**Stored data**
Start of Block

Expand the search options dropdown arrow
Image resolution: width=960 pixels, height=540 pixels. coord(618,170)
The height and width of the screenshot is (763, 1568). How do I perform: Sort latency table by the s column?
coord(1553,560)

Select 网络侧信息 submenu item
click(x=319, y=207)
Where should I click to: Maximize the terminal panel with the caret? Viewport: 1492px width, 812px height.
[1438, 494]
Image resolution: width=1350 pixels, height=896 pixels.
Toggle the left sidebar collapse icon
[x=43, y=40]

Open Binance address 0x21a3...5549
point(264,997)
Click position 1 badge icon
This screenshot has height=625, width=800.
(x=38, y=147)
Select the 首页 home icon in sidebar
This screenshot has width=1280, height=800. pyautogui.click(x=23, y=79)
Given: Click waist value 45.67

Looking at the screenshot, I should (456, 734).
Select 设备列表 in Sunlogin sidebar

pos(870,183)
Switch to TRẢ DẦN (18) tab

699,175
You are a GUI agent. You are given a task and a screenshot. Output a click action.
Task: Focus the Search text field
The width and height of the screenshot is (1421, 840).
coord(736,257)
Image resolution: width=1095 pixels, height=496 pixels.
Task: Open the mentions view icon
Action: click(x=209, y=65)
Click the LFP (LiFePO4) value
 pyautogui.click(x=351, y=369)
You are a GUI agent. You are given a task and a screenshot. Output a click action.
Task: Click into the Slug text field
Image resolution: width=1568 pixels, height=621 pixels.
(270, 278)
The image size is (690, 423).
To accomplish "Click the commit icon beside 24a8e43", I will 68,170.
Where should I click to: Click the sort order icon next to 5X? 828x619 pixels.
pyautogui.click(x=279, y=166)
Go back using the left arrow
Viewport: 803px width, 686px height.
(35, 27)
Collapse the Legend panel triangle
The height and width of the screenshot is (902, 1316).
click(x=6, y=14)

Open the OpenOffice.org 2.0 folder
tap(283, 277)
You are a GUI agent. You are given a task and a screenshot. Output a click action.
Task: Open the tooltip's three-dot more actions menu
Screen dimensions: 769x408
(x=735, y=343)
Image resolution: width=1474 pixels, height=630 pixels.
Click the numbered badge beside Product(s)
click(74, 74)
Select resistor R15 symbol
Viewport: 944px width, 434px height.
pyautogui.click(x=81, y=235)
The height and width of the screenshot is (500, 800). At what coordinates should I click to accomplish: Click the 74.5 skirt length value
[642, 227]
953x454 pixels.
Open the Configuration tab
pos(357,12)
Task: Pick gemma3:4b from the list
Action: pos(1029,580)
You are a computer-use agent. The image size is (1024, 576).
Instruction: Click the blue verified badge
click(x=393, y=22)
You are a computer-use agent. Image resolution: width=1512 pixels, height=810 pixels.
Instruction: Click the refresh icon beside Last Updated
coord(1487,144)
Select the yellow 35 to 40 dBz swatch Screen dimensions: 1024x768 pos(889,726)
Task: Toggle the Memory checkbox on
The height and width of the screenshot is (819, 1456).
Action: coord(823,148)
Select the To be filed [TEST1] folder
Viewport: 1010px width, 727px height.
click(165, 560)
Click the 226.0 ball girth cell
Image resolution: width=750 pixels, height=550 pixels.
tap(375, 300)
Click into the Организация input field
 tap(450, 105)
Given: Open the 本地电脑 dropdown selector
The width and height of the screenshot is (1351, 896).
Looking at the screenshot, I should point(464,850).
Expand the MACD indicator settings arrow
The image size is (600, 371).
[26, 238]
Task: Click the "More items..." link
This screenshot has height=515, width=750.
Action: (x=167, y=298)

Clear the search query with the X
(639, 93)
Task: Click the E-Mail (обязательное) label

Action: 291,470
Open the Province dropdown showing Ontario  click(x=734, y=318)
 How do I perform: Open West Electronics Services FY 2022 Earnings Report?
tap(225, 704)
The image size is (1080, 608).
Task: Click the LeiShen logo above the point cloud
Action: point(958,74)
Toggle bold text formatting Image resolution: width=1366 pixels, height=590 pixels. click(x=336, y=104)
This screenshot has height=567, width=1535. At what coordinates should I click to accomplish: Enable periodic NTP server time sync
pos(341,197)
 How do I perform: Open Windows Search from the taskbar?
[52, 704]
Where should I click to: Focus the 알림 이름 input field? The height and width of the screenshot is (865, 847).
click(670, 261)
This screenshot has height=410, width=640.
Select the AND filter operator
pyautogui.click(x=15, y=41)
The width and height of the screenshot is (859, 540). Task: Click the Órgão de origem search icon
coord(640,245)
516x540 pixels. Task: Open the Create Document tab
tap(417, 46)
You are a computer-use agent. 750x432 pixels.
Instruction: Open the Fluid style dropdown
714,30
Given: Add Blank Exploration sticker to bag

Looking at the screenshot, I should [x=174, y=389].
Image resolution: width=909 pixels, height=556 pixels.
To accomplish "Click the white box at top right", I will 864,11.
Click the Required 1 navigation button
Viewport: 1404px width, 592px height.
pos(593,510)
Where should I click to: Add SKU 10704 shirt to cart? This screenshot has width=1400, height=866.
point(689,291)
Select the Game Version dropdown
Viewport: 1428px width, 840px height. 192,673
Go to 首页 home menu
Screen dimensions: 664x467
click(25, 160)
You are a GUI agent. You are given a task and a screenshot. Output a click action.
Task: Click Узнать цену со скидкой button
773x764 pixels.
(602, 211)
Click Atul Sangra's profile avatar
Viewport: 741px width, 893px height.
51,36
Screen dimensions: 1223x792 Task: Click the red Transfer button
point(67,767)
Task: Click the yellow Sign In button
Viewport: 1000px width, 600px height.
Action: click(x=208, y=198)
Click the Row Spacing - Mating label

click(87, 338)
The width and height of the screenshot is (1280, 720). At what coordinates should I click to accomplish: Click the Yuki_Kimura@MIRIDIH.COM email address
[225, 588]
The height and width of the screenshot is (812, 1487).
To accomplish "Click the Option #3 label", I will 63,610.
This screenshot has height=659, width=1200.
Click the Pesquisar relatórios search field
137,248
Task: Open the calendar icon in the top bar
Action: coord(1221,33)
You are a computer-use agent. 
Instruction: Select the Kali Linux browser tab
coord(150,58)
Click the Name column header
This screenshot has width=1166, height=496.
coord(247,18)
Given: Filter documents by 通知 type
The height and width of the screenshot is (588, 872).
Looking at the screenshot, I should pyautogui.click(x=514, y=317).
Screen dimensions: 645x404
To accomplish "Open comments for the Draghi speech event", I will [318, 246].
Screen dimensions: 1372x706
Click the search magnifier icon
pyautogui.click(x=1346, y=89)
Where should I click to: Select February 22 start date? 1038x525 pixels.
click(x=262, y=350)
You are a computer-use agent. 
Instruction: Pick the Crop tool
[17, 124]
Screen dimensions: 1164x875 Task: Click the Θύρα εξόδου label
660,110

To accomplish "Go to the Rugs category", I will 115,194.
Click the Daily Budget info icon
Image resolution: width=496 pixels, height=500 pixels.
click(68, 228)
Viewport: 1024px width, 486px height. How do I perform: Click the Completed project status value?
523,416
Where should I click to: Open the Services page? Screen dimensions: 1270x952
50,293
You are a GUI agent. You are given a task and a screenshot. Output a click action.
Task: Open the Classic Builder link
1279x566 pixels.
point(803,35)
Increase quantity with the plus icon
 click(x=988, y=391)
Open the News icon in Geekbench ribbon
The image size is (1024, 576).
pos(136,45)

End of Block

**AIM OF THE TASK**
From the first line to the last, output the records word for word.

**TASK ANSWER**
Expand the search options dropdown arrow
Image resolution: width=960 pixels, height=540 pixels. coord(618,170)
The height and width of the screenshot is (763, 1568). How do I perform: Sort latency table by the s column?
coord(1553,560)

Select 网络侧信息 submenu item
click(x=319, y=207)
Where should I click to: Maximize the terminal panel with the caret? Viewport: 1492px width, 812px height.
[1438, 494]
Image resolution: width=1350 pixels, height=896 pixels.
Toggle the left sidebar collapse icon
[x=43, y=40]

Open Binance address 0x21a3...5549
point(264,997)
Click position 1 badge icon
This screenshot has height=625, width=800.
(x=38, y=147)
Select the 首页 home icon in sidebar
This screenshot has width=1280, height=800. pyautogui.click(x=23, y=79)
Given: Click waist value 45.67

Looking at the screenshot, I should (456, 734).
Select 设备列表 in Sunlogin sidebar

pos(870,183)
Switch to TRẢ DẦN (18) tab

699,175
You are a GUI agent. You are given a task and a screenshot. Output a click action.
Task: Focus the Search text field
The width and height of the screenshot is (1421, 840).
coord(736,257)
Image resolution: width=1095 pixels, height=496 pixels.
Task: Open the mentions view icon
Action: click(x=209, y=65)
Click the LFP (LiFePO4) value
 pyautogui.click(x=351, y=369)
You are a GUI agent. You are given a task and a screenshot. Output a click action.
Task: Click into the Slug text field
Image resolution: width=1568 pixels, height=621 pixels.
(270, 278)
The image size is (690, 423).
To accomplish "Click the commit icon beside 24a8e43", I will 68,170.
Where should I click to: Click the sort order icon next to 5X? 828x619 pixels.
pyautogui.click(x=279, y=166)
Go back using the left arrow
Viewport: 803px width, 686px height.
(35, 27)
Collapse the Legend panel triangle
The height and width of the screenshot is (902, 1316).
click(x=6, y=14)

Open the OpenOffice.org 2.0 folder
tap(283, 277)
You are a GUI agent. You are given a task and a screenshot. Output a click action.
Task: Open the tooltip's three-dot more actions menu
Screen dimensions: 769x408
(x=735, y=343)
Image resolution: width=1474 pixels, height=630 pixels.
Click the numbered badge beside Product(s)
click(74, 74)
Select resistor R15 symbol
Viewport: 944px width, 434px height.
pyautogui.click(x=81, y=235)
The height and width of the screenshot is (500, 800). At what coordinates should I click to accomplish: Click the 74.5 skirt length value
[642, 227]
953x454 pixels.
Open the Configuration tab
pos(357,12)
Task: Pick gemma3:4b from the list
Action: pos(1029,580)
You are a computer-use agent. The image size is (1024, 576).
Instruction: Click the blue verified badge
click(x=393, y=22)
You are a computer-use agent. Image resolution: width=1512 pixels, height=810 pixels.
Instruction: Click the refresh icon beside Last Updated
coord(1487,144)
Select the yellow 35 to 40 dBz swatch Screen dimensions: 1024x768 pos(889,726)
Task: Toggle the Memory checkbox on
The height and width of the screenshot is (819, 1456).
Action: coord(823,148)
Select the To be filed [TEST1] folder
Viewport: 1010px width, 727px height.
click(165, 560)
Click the 226.0 ball girth cell
Image resolution: width=750 pixels, height=550 pixels.
tap(375, 300)
Click into the Организация input field
 tap(450, 105)
Given: Open the 本地电脑 dropdown selector
The width and height of the screenshot is (1351, 896).
Looking at the screenshot, I should point(464,850).
Expand the MACD indicator settings arrow
The image size is (600, 371).
[26, 238]
Task: Click the "More items..." link
This screenshot has height=515, width=750.
Action: (x=167, y=298)

Clear the search query with the X
(639, 93)
Task: Click the E-Mail (обязательное) label

Action: 291,470
Open the Province dropdown showing Ontario  click(x=734, y=318)
 How do I perform: Open West Electronics Services FY 2022 Earnings Report?
tap(225, 704)
The image size is (1080, 608).
Task: Click the LeiShen logo above the point cloud
Action: point(958,74)
Toggle bold text formatting Image resolution: width=1366 pixels, height=590 pixels. click(x=336, y=104)
This screenshot has height=567, width=1535. At what coordinates should I click to accomplish: Enable periodic NTP server time sync
pos(341,197)
 How do I perform: Open Windows Search from the taskbar?
[52, 704]
Where should I click to: Focus the 알림 이름 input field? The height and width of the screenshot is (865, 847).
click(670, 261)
This screenshot has height=410, width=640.
Select the AND filter operator
pyautogui.click(x=15, y=41)
The width and height of the screenshot is (859, 540). Task: Click the Órgão de origem search icon
coord(640,245)
516x540 pixels. Task: Open the Create Document tab
tap(417, 46)
You are a computer-use agent. 750x432 pixels.
Instruction: Open the Fluid style dropdown
714,30
Given: Add Blank Exploration sticker to bag

Looking at the screenshot, I should [x=174, y=389].
Image resolution: width=909 pixels, height=556 pixels.
To accomplish "Click the white box at top right", I will 864,11.
Click the Required 1 navigation button
Viewport: 1404px width, 592px height.
pos(593,510)
Where should I click to: Add SKU 10704 shirt to cart? This screenshot has width=1400, height=866.
point(689,291)
Select the Game Version dropdown
Viewport: 1428px width, 840px height. 192,673
Go to 首页 home menu
Screen dimensions: 664x467
click(25, 160)
You are a GUI agent. You are given a task and a screenshot. Output a click action.
Task: Click Узнать цену со скидкой button
773x764 pixels.
(602, 211)
Click Atul Sangra's profile avatar
Viewport: 741px width, 893px height.
51,36
Screen dimensions: 1223x792 Task: Click the red Transfer button
point(67,767)
Task: Click the yellow Sign In button
Viewport: 1000px width, 600px height.
Action: click(x=208, y=198)
Click the Row Spacing - Mating label

click(87, 338)
The width and height of the screenshot is (1280, 720). At what coordinates should I click to accomplish: Click the Yuki_Kimura@MIRIDIH.COM email address
[225, 588]
The height and width of the screenshot is (812, 1487).
To accomplish "Click the Option #3 label", I will 63,610.
This screenshot has height=659, width=1200.
Click the Pesquisar relatórios search field
137,248
Task: Open the calendar icon in the top bar
Action: coord(1221,33)
You are a computer-use agent. 
Instruction: Select the Kali Linux browser tab
coord(150,58)
Click the Name column header
This screenshot has width=1166, height=496.
coord(247,18)
Given: Filter documents by 通知 type
The height and width of the screenshot is (588, 872).
Looking at the screenshot, I should pyautogui.click(x=514, y=317).
Screen dimensions: 645x404
To accomplish "Open comments for the Draghi speech event", I will [318, 246].
Screen dimensions: 1372x706
Click the search magnifier icon
pyautogui.click(x=1346, y=89)
Where should I click to: Select February 22 start date? 1038x525 pixels.
click(x=262, y=350)
You are a computer-use agent. 
Instruction: Pick the Crop tool
[17, 124]
Screen dimensions: 1164x875 Task: Click the Θύρα εξόδου label
660,110

To accomplish "Go to the Rugs category", I will 115,194.
Click the Daily Budget info icon
Image resolution: width=496 pixels, height=500 pixels.
click(68, 228)
Viewport: 1024px width, 486px height. How do I perform: Click the Completed project status value?
523,416
Where should I click to: Open the Services page? Screen dimensions: 1270x952
50,293
You are a GUI agent. You are given a task and a screenshot. Output a click action.
Task: Open the Classic Builder link
1279x566 pixels.
point(803,35)
Increase quantity with the plus icon
 click(x=988, y=391)
Open the News icon in Geekbench ribbon
The image size is (1024, 576).
pos(136,45)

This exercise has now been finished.